The children Sam and Noah have enjoyed their week of VBS. Friday concludes the week with a fun family filled event. I shall upload soon pictures of the decorations and some of the boys 🙂
The girls enjoyed volunteering to teach and such. The little boys enjoyed the festivities.
We have been praying for the children who attend. We found out on day 2, many of the children who attended were starving. Their parents work,full-time minimum wage jobs, all day. These sweet young children attended VBS starving. They practically inhaled their food and looked for more. We packed food and sent it home with them. Our church runs a food pantry, I’m am not sure if it is because of hard times or vacations, our church’s food pantry has run low. I feel a wee part responsible for this.
R hasn’t worked since May, so I have not bought any extras or contributed to the food pantry.
I have a fear of running out of food and worried my kids are starving. I have also feared becoming homeless. I am trying to believe, God will really take care of us, HE promised He will in HIS word. God sent us to help provide for these hungry children. He has someone, who will give my husband a job, or provide for us in some way.

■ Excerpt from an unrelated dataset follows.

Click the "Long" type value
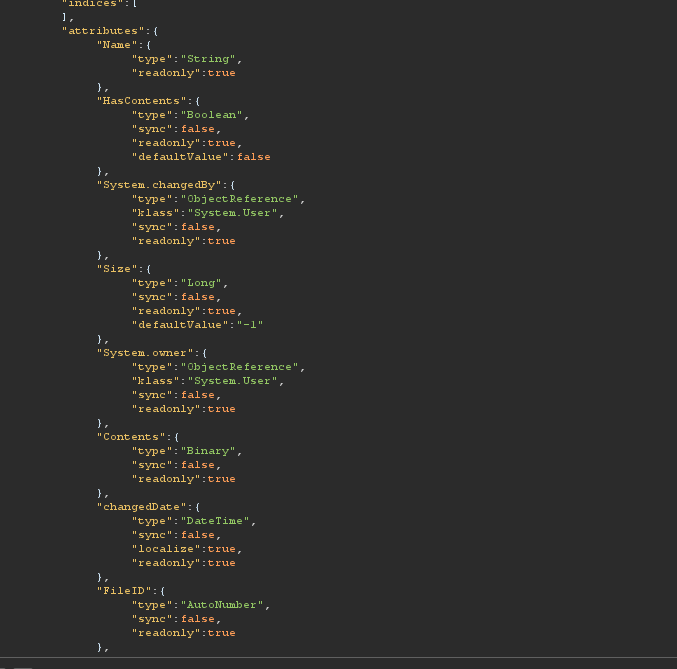Screen dimensions: 677x669 point(204,283)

I became really desperate one day. I have been filling job applications and having job interviews also. For me to return to work as a registered nurse, I must first take a refresher course (roughly $600), due to the amount of time I have been away from working in the hospital. I must also retake classes for my advanced cardiac life support certification. I let those expire years ago because of the cost and also, I had no plans to return to work with small children. I found out I can teach a classical conversations class to help me pay for my children’s enrollment.(Our classical co-op) I need to work nights so I may teach the children during the day. Doing non-nursing work will make it difficult. Requiring me to work more hours to make enough to pay the bills and catch up on payments.
I am contemplating making a page to list ALL of our school curriculum books,that we are not using, for sale. I will take pictures of them with a description and maybe IBSN’S. I will try to figure out paypal and set up a link for book payment and mail books via media mail, unless other specifically requested. All of the books are not current editions.

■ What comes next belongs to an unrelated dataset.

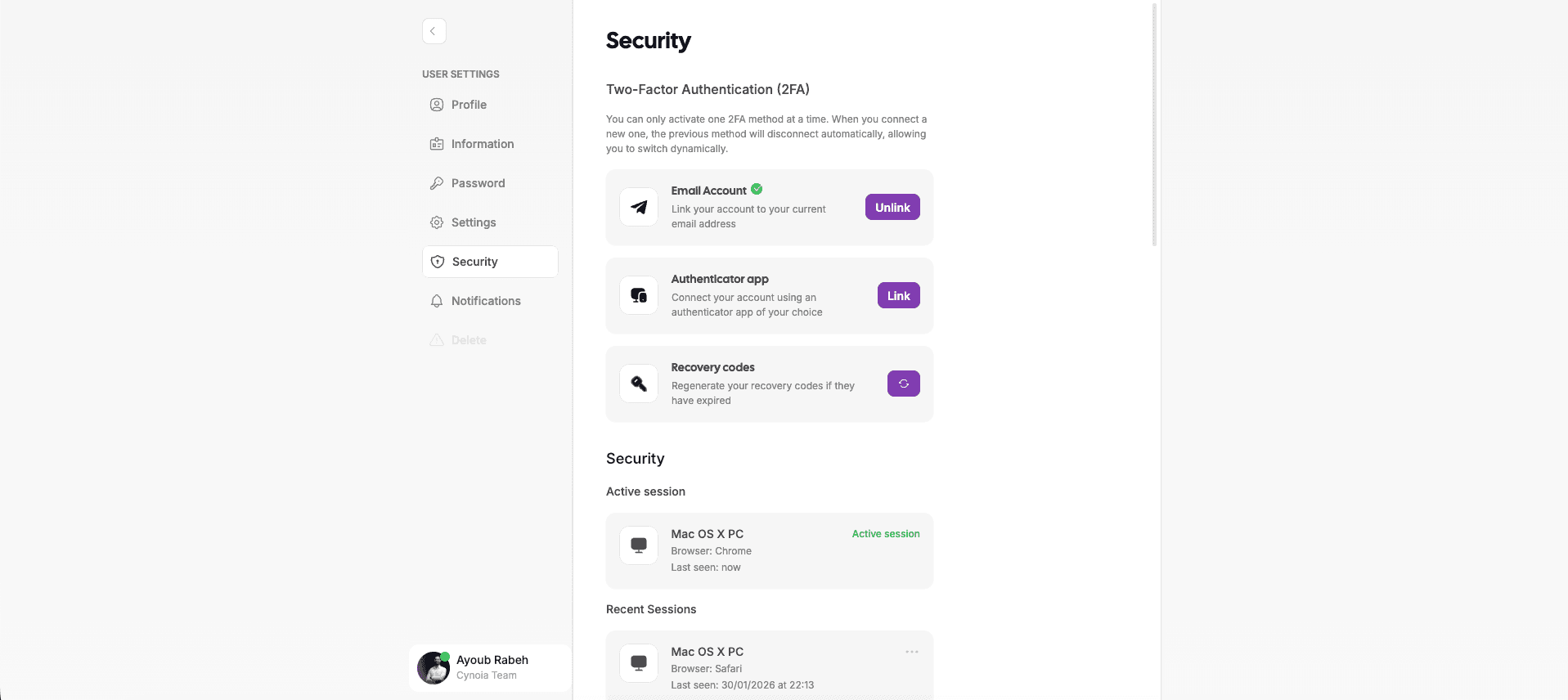
Task: Click the active session monitor icon
Action: [x=639, y=545]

I also need to revamp my resume.
I feel like a displaced, misplaced homemaker, I am going to try and stay encouraged.
Maybe some people are praying for us.
God will meet our needs!
This one handed typing is irritating, going to lay sleeping Jesse in his bed right now!
Ahhh much better.
Well I guess I should go to bed also.
A friend from church, whom one of my girls babysits for,gave us an invitation to throw a pool party for the twin’s 19th birthday. So I shall be waking in a few short hours, to get things done Friday morning. I will need time to get all the little boys cleaned up and ready for the VBS festivities Friday evening.I am unsure if my husband or older boys are coming with. So I will have my hands full. I will set my coffee maker to brew at 7am and start my crock-pot shortly thereafter.